もちろん、つい先日(10月4日)の教育福祉常任委員会(こども育成部の予算審査)でも、フジノは横須賀市の『不育症』支援の在り方について取り上げました。
せっかく独自の補助制度を作ったのですが、実際の患者数に対して圧倒的に補助を利用している人が少ない現状に対して、検査費・治療費の助成の方法をもっと利用しやすくする為の工夫が必要だからです。
これからもずっと取り上げていきますし、機会をみつけてひとりでも多くの市民の方々に『不育症』の存在と治療について語り続けていきます。
市民のみなさまを対象に「不育症講演会」を開催しました
今日は、横須賀市主催で『不育症講演会』を開催しました。
ひとりでも多くの市民のみなさまに『不育症』を知っていただくことがとても重要だとフジノは考えています。

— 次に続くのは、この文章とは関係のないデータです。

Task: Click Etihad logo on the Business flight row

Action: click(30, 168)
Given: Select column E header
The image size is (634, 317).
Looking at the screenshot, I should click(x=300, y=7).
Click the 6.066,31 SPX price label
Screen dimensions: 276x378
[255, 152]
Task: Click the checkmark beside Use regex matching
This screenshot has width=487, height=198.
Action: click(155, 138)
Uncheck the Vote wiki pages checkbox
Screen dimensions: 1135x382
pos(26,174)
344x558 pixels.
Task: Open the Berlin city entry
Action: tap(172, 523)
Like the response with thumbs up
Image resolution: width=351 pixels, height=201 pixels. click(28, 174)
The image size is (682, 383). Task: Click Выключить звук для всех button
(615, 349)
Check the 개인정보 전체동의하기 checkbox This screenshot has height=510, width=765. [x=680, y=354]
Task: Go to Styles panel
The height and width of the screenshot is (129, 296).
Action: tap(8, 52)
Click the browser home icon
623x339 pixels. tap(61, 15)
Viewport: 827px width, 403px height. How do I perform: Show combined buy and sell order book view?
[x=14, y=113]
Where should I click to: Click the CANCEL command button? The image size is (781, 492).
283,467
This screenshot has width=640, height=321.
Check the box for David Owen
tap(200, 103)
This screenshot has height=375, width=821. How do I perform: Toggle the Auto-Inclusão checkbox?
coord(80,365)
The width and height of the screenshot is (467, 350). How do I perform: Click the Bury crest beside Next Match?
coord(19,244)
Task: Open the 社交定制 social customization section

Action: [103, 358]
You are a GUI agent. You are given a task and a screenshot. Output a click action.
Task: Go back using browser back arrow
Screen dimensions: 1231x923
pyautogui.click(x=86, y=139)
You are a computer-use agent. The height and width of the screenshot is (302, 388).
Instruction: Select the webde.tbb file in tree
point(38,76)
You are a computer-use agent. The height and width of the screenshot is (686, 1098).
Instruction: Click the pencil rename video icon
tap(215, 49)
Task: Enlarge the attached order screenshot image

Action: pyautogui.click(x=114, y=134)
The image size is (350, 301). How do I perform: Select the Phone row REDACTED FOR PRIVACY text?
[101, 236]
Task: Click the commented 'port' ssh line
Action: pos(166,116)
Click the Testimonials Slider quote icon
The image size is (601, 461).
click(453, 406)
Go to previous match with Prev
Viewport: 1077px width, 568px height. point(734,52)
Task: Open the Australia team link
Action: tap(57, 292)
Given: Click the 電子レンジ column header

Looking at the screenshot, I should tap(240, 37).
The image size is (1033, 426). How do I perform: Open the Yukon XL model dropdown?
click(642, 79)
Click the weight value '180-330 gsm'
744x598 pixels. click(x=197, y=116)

その為に、地道ではあってもこうした講演会を何度も何度も開いていくことが大切です。
講師を務めていただいたのは、横須賀市の不育症支援にずっと力を貸して下さっている杉俊孝先生(杉ウィメンズクリニック不育症研究所所長)です。
杉 俊隆 先生
杉ウイメンズクリニック不育症研究所院長
1985年、慶應義塾大学医学部卒業。
慶應義塾大学医学部産婦人科、アメリカ・インディアナポリス メソジスト生殖移植免疫センター主任研究員、東海大学医学部産婦人科学教室准教授等を経て、2009 年、杉ウイメンズクリニック開設
杉先生のお話は、熱意ある語り口で何度うかがっても学びがあります。
ただでさえ日本中から診察を受ける為にたくさんの方々が新横浜の杉ウィメンズクリニックを訪れる、多忙な毎日です。
初診の予約を取るのも大変で、厳しかった時期は4ヶ月待ち、ふだんでも2ヶ月待ちの状態が続いています。
それでも、日本全国を飛び回って、『不育症』の存在を知ってもらい、治療をすれば無事に赤ちゃんを持つことができるという事実を啓発して下さっています。
心から感謝をしております。
さらに工夫ができること「生の声を伝えてほしい」
ただ、来場者アンケートにもあえて記したのですが、次回以降はぜひ当事者の生の声も講演会で聞かせてほしいとフジノは提案しました。
- 低用量アスピリン療法には保険が効かないが、治療にはいくらかかるのか。
- ヘパリンの在宅自己注射は12時間おきに2回自分で注射しなければならないが、どれくらい大変なのか
- 自分の産婦人科の主治医が不育症治療に理解が無い場合、アスピリン服薬やヘパリン注射を続けられるのか
など、実際の治療に取り組み始める前に知りたいことはたくさんあると思うのです。
それを語ることができるのは、杉先生ではなくて『不育症そだってねっと』をはじめとする当事者のみなさんが最適だと思います。
フジノが今後『啓発活動』について横須賀市に対して求めることは、当事者の声を伝えることです。
もちろんまだまだ全く『不育症』そのものが知られていない中で、杉先生のようなリーダーの存在も不可欠です。
けれども、わがまちの不育症治療費助成をご利用いただいて無事に出産できた方々もすでにいらっしゃいます。
そうした方々にぜひ生の声をお話していただきたいと願っています。
知らないままに流産を繰り返して悲しい想いを重ねてしまうことを終わりにして、治療によって新たな生命と出会える方々を増やしたい。
妊娠・出産は奇跡の連続によって実現するけれど、政治・行政の努力で改善できることは全てやるべきです。
これからも全力を尽くしていきますので、どうか当事者のみなさまも力を貸して下さい。どうかよろしくお願いいたします。